**Stored entries:**
__________
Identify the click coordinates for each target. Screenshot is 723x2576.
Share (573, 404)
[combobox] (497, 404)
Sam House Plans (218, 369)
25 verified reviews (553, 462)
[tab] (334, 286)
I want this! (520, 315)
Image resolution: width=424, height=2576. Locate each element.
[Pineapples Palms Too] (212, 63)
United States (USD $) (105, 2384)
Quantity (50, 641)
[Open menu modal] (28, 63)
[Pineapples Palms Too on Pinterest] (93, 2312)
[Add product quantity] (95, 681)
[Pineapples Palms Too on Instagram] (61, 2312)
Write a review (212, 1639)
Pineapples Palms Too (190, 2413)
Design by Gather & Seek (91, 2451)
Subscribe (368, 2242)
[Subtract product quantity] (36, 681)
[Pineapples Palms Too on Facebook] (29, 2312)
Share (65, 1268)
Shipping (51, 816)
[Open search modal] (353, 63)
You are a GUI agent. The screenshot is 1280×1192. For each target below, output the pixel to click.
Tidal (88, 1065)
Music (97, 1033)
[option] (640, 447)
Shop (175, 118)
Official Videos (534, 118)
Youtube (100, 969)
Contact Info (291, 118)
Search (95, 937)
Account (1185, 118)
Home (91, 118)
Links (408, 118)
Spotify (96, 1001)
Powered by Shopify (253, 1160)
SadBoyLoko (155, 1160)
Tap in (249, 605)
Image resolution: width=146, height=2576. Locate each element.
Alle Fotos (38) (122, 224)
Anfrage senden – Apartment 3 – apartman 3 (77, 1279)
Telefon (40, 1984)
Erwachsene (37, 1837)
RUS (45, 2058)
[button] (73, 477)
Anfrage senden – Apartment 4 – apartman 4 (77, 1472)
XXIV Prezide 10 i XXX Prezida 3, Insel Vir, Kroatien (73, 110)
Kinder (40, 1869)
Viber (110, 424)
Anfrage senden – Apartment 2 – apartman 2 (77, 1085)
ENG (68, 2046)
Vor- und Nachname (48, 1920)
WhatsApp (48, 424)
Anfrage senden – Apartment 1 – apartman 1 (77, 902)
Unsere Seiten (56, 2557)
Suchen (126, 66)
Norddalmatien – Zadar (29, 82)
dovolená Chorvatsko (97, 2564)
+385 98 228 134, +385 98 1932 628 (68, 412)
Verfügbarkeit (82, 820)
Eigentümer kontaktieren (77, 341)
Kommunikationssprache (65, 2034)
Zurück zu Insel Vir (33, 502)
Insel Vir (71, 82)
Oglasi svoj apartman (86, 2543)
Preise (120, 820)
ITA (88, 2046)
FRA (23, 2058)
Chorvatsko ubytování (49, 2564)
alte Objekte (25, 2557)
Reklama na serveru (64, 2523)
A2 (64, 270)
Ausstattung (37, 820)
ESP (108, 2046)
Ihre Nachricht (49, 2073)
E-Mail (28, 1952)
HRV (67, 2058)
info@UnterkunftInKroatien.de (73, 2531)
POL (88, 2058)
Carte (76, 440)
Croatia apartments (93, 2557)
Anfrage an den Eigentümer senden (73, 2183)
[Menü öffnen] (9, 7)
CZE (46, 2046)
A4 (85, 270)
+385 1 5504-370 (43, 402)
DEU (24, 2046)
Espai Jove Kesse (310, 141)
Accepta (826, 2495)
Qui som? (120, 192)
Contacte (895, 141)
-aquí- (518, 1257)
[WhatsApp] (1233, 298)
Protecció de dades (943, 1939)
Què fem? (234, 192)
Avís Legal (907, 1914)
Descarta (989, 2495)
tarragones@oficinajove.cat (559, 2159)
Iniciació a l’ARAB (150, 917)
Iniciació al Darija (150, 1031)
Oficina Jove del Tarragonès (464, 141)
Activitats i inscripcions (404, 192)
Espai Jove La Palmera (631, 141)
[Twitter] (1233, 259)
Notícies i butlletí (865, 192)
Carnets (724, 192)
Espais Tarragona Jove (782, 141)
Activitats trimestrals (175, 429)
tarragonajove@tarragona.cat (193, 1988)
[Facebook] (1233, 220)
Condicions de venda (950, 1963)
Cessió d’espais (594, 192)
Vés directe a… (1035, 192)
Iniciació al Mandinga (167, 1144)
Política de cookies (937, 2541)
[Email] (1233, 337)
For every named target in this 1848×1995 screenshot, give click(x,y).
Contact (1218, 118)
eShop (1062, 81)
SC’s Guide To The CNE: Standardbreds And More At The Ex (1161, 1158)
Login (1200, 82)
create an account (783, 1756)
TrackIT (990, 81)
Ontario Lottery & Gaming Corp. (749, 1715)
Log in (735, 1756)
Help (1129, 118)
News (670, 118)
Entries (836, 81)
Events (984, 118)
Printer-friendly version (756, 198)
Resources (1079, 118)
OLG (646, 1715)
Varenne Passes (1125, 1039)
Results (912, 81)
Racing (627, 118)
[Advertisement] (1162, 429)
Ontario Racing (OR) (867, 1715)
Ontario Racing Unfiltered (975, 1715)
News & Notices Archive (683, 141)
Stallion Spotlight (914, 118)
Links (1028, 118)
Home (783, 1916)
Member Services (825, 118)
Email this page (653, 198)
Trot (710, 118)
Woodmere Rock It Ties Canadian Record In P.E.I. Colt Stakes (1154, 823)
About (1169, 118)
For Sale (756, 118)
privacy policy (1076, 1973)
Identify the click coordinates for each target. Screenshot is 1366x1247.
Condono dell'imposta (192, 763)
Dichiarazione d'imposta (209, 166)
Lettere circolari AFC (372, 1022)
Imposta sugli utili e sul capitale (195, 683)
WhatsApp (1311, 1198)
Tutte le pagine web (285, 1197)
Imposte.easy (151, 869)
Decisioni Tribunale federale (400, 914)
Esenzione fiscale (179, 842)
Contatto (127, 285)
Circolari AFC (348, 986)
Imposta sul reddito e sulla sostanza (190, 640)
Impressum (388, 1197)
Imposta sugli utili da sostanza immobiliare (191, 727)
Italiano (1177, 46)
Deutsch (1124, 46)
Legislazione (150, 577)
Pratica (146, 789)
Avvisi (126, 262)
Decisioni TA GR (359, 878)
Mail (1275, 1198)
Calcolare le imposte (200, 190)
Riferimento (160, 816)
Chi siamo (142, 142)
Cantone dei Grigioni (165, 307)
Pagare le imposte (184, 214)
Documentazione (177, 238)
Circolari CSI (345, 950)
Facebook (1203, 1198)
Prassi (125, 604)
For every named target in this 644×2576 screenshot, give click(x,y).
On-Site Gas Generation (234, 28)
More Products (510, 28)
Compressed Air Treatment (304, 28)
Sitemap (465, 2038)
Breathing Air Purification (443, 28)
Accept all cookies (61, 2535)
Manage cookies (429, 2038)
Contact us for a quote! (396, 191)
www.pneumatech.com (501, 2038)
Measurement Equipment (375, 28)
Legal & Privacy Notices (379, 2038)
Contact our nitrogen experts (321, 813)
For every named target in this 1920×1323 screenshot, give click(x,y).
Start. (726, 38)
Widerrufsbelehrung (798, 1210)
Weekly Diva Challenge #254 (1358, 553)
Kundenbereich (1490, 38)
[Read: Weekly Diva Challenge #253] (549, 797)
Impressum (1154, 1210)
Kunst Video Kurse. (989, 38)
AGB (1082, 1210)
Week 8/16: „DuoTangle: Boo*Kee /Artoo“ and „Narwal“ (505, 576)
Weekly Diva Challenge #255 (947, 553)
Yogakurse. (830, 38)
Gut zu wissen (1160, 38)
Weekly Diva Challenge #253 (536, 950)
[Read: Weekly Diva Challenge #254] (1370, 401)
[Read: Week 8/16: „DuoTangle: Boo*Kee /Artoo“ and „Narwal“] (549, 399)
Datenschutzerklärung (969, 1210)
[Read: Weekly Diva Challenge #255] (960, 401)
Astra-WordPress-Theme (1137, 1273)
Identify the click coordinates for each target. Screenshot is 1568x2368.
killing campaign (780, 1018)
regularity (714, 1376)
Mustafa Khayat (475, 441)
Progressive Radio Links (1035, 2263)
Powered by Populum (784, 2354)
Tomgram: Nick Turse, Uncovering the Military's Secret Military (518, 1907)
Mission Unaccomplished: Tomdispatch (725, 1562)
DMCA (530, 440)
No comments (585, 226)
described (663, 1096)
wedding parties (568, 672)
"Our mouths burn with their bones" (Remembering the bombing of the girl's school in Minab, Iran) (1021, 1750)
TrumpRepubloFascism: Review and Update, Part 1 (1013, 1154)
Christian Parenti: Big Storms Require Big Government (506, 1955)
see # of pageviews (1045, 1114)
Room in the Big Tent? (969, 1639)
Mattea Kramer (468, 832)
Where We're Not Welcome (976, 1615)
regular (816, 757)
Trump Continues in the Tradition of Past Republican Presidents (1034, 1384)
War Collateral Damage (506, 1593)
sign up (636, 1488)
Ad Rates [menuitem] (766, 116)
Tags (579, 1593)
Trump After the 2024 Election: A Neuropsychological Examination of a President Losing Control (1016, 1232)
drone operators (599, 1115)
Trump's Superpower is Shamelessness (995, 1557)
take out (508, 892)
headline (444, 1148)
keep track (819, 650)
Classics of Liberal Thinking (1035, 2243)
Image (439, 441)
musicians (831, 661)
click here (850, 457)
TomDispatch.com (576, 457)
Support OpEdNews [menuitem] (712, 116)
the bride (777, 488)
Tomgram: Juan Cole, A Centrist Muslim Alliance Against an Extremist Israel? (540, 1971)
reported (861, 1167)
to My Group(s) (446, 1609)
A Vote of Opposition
__________
**Aim of the exercise:** Word for word, restate the data above from its first line down to and including the line with "Shipping (51, 816)".

**Exercise solution:**
Identify the click coordinates for each target. Screenshot is 723x2576.
Share (573, 404)
[combobox] (497, 404)
Sam House Plans (218, 369)
25 verified reviews (553, 462)
[tab] (334, 286)
I want this! (520, 315)
Image resolution: width=424, height=2576. Locate each element.
[Pineapples Palms Too] (212, 63)
United States (USD $) (105, 2384)
Quantity (50, 641)
[Open menu modal] (28, 63)
[Pineapples Palms Too on Pinterest] (93, 2312)
[Add product quantity] (95, 681)
[Pineapples Palms Too on Instagram] (61, 2312)
Write a review (212, 1639)
Pineapples Palms Too (190, 2413)
Design by Gather & Seek (91, 2451)
Subscribe (368, 2242)
[Subtract product quantity] (36, 681)
[Pineapples Palms Too on Facebook] (29, 2312)
Share (65, 1268)
Shipping (51, 816)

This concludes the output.